Standing in at 6-foot-5 and 307 pounds, Michigan State defensive tackle Micajah Reynolds is a hard man to miss. However, in the wee hours of the morning, it was lucky that an 18-year old at the side of the road was able to spot Reynolds’ car and flag the big man down.
The teenager had been shot several times – including in the head – as an apparent robbery victim. ESPN’s Adam Rittenberg puts it best: “Most news stories involving college football players, the summer and the wee hours of the morning aren’t positive ones. Just ask Ohio State.”
Luckily for everyone involved, this is not one of those stories, but it is definitely one that needs to be shared. Reynolds did exactly that during the Spartans’ Media Day session on Monday.
“Nobody else was around, and he was bleeding pretty badly,” Reynolds said. “I whipped my car around in the middle of the street and jumped out and ran over to him and helped him out. I put pressure on his wounds and stuff. He had been shot in the head. I’ve still got my shirt and all my clothes over at the house that are completely drenched in his blood and stuff. Thank God he made it.”
Reynolds elaborated on the evening, talking about it through the eyes of a football player dealing with a fallen or downtrodden teammate.
“I’m holding him, cradling him and putting pressure and telling him, ‘Hey, everything is going to be OK, everything is going to be all right.’ He’s telling me, ‘I’m dead,’ and I said, ‘You’re not dead, you’re sitting here talking to me. You’re gonna be fine, just hang on, just keep fighting.’ I felt like I was spotting someone on the bench and being like, ‘Man, you can do it. Just relax and keep going. You got it and all that.’ Thankfully, he made it. I haven’t really spoken to the family since I’ve been in camp and stuff. He was stable and everything the last time I checked.”
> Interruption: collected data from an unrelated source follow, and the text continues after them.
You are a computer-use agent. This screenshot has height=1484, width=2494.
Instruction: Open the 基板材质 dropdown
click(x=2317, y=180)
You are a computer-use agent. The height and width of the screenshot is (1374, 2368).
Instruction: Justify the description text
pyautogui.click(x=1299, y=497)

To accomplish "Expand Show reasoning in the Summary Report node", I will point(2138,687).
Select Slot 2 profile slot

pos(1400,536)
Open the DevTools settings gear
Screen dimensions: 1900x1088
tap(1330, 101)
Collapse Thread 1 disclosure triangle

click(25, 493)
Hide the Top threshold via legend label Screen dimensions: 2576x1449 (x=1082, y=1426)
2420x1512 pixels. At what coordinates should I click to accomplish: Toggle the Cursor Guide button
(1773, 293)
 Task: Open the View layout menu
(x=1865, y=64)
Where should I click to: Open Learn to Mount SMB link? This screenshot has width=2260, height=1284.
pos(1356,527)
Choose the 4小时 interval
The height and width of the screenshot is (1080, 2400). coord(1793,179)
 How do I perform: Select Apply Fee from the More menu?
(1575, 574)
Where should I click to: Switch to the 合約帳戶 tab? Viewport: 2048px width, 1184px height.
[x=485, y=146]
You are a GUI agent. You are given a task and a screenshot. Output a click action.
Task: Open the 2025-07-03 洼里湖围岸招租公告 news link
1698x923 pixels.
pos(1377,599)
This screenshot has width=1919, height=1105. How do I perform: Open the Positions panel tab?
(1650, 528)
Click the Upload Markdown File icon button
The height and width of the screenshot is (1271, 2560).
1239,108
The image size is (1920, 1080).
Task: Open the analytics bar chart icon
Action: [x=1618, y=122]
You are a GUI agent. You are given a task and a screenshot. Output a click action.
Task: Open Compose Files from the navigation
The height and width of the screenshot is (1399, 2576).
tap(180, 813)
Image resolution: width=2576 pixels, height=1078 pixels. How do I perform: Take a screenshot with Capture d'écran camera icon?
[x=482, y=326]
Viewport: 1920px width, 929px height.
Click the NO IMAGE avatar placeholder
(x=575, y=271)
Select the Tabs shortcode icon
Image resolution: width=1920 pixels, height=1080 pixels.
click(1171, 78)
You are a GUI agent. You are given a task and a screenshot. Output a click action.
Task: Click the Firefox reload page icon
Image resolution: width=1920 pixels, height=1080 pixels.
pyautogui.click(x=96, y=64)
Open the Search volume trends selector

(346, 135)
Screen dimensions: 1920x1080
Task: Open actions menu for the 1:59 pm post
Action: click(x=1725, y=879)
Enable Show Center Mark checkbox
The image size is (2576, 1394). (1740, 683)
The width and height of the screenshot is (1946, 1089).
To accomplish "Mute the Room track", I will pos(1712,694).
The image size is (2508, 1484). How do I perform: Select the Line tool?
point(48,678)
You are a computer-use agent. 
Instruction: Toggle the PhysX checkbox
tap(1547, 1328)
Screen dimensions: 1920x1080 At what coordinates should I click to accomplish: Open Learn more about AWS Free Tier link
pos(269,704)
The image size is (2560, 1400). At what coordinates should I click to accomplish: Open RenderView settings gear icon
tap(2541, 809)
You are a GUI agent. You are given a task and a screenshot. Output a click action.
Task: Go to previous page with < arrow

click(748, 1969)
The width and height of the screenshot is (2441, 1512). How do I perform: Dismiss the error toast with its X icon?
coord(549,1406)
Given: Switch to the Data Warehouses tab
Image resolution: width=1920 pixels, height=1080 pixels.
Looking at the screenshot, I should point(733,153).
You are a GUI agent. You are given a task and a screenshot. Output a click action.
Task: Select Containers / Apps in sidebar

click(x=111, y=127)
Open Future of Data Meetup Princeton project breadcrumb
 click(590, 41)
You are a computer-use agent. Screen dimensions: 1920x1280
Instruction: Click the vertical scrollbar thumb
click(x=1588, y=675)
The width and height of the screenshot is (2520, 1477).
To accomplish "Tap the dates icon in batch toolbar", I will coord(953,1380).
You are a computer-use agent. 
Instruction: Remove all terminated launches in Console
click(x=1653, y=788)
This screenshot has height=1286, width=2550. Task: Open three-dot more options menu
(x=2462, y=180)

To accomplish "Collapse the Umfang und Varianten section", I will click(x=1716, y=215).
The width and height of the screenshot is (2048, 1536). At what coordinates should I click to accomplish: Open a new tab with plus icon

Speaking of football, Reynolds has taken an extremely positive lesson from his extremely chance encounter. After making a career-high six starts as a redshirt junior in 2012, Reynolds has brought an added intensity to fall practices in order to work to solidify his role with the team.
“Life is so delicate. You don’t think about things like that happening until it’s happened. Just thinking, I was like what if my son would’ve been in that situation? Would somebody else have stopped? Thankfully, he made it and everything, but it makes you consider and be thankful and so grateful for everything that you’re given.
“I’m truly blessed to be here and in this situation that I’m in right now, playing college football at the highest level. There’s so many people that I know who didn’t make it out of where they were. I think I owe it to everybody that helped me get here to do my best and go as hard as I can. This stuff isn’t something that I get back. Life isn’t something that you get back. My goal in this camp has been to go as hard as I can. Even the first couple practices, I’ve never been so tired and so sore after practice. I think it’s just because I’ve been trying to go hard. I can feel my body breaking down just so it can be built back up and be stronger for the games.”
Come Saturdays, when his Spartans are playing on ESPN, ABC or the Big Ten Network, you can bet one thankful 18-year old will be watchinge.
The rest of us here at Gamedayr will be watching as well, cheering on a true hero.